== Segment start ==
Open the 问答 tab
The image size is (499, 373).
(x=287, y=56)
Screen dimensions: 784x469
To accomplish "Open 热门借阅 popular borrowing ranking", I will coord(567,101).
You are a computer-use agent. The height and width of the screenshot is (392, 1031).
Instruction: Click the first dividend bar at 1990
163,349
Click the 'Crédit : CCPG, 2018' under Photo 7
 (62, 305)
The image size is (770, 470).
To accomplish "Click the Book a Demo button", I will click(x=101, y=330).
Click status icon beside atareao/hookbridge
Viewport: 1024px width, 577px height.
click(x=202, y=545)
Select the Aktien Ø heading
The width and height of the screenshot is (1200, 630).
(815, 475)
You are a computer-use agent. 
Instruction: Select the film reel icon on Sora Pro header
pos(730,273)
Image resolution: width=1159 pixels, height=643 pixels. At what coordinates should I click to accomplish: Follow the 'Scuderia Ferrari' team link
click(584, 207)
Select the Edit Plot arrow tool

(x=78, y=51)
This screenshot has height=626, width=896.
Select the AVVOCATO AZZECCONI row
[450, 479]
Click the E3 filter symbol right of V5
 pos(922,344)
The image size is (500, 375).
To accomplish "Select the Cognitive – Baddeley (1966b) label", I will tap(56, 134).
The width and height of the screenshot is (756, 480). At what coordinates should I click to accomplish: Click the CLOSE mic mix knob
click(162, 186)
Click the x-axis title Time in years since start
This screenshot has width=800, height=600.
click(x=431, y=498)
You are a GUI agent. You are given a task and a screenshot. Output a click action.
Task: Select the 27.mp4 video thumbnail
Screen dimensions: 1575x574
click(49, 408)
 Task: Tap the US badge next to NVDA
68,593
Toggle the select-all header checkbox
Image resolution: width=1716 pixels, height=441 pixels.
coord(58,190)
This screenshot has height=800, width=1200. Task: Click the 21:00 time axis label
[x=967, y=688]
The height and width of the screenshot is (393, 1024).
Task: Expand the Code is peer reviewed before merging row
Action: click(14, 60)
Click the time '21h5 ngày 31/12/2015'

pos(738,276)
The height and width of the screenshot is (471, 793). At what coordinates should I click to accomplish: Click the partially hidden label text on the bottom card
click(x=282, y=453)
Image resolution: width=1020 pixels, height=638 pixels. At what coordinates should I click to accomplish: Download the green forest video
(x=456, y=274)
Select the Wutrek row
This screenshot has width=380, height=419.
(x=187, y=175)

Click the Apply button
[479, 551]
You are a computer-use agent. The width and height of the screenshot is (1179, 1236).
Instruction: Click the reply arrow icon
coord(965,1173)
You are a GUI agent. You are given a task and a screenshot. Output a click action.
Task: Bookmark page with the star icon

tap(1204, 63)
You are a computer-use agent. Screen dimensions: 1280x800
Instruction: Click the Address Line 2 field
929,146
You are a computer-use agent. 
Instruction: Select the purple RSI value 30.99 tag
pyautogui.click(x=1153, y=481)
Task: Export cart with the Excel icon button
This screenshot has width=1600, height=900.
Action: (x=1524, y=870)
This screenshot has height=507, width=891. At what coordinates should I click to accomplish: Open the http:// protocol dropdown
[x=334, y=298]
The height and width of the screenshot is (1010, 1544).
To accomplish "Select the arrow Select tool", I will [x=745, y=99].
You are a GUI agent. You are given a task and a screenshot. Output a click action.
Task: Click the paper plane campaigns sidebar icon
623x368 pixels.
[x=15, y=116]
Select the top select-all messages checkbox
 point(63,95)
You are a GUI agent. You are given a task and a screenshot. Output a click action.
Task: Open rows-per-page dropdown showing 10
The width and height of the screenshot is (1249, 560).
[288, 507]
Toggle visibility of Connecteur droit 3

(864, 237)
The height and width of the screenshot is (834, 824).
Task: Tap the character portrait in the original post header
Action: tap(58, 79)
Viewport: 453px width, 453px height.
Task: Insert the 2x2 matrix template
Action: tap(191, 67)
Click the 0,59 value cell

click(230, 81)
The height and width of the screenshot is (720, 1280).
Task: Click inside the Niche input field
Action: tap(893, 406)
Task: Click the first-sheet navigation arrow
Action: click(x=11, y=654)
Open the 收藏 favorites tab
== Segment end ==
**Directions for this task**
Would you write out each entry precisely as it is given?

**Answer section**
Open the 问答 tab
The image size is (499, 373).
(x=287, y=56)
Screen dimensions: 784x469
To accomplish "Open 热门借阅 popular borrowing ranking", I will coord(567,101).
You are a computer-use agent. The height and width of the screenshot is (392, 1031).
Instruction: Click the first dividend bar at 1990
163,349
Click the 'Crédit : CCPG, 2018' under Photo 7
 (62, 305)
The image size is (770, 470).
To accomplish "Click the Book a Demo button", I will click(x=101, y=330).
Click status icon beside atareao/hookbridge
Viewport: 1024px width, 577px height.
click(x=202, y=545)
Select the Aktien Ø heading
The width and height of the screenshot is (1200, 630).
(815, 475)
You are a computer-use agent. 
Instruction: Select the film reel icon on Sora Pro header
pos(730,273)
Image resolution: width=1159 pixels, height=643 pixels. At what coordinates should I click to accomplish: Follow the 'Scuderia Ferrari' team link
click(584, 207)
Select the Edit Plot arrow tool

(x=78, y=51)
This screenshot has height=626, width=896.
Select the AVVOCATO AZZECCONI row
[450, 479]
Click the E3 filter symbol right of V5
 pos(922,344)
The image size is (500, 375).
To accomplish "Select the Cognitive – Baddeley (1966b) label", I will tap(56, 134).
The width and height of the screenshot is (756, 480). At what coordinates should I click to accomplish: Click the CLOSE mic mix knob
click(162, 186)
Click the x-axis title Time in years since start
This screenshot has width=800, height=600.
click(x=431, y=498)
You are a GUI agent. You are given a task and a screenshot. Output a click action.
Task: Select the 27.mp4 video thumbnail
Screen dimensions: 1575x574
click(49, 408)
 Task: Tap the US badge next to NVDA
68,593
Toggle the select-all header checkbox
Image resolution: width=1716 pixels, height=441 pixels.
coord(58,190)
This screenshot has height=800, width=1200. Task: Click the 21:00 time axis label
[x=967, y=688]
The height and width of the screenshot is (393, 1024).
Task: Expand the Code is peer reviewed before merging row
Action: click(14, 60)
Click the time '21h5 ngày 31/12/2015'

pos(738,276)
The height and width of the screenshot is (471, 793). At what coordinates should I click to accomplish: Click the partially hidden label text on the bottom card
click(x=282, y=453)
Image resolution: width=1020 pixels, height=638 pixels. At what coordinates should I click to accomplish: Download the green forest video
(x=456, y=274)
Select the Wutrek row
This screenshot has width=380, height=419.
(x=187, y=175)

Click the Apply button
[479, 551]
You are a computer-use agent. The width and height of the screenshot is (1179, 1236).
Instruction: Click the reply arrow icon
coord(965,1173)
You are a GUI agent. You are given a task and a screenshot. Output a click action.
Task: Bookmark page with the star icon

tap(1204, 63)
You are a computer-use agent. Screen dimensions: 1280x800
Instruction: Click the Address Line 2 field
929,146
You are a computer-use agent. 
Instruction: Select the purple RSI value 30.99 tag
pyautogui.click(x=1153, y=481)
Task: Export cart with the Excel icon button
This screenshot has width=1600, height=900.
Action: (x=1524, y=870)
This screenshot has height=507, width=891. At what coordinates should I click to accomplish: Open the http:// protocol dropdown
[x=334, y=298]
The height and width of the screenshot is (1010, 1544).
To accomplish "Select the arrow Select tool", I will [x=745, y=99].
You are a GUI agent. You are given a task and a screenshot. Output a click action.
Task: Click the paper plane campaigns sidebar icon
623x368 pixels.
[x=15, y=116]
Select the top select-all messages checkbox
 point(63,95)
You are a GUI agent. You are given a task and a screenshot. Output a click action.
Task: Open rows-per-page dropdown showing 10
The width and height of the screenshot is (1249, 560).
[288, 507]
Toggle visibility of Connecteur droit 3

(864, 237)
The height and width of the screenshot is (834, 824).
Task: Tap the character portrait in the original post header
Action: tap(58, 79)
Viewport: 453px width, 453px height.
Task: Insert the 2x2 matrix template
Action: tap(191, 67)
Click the 0,59 value cell

click(230, 81)
The height and width of the screenshot is (720, 1280).
Task: Click inside the Niche input field
Action: tap(893, 406)
Task: Click the first-sheet navigation arrow
Action: click(x=11, y=654)
Open the 收藏 favorites tab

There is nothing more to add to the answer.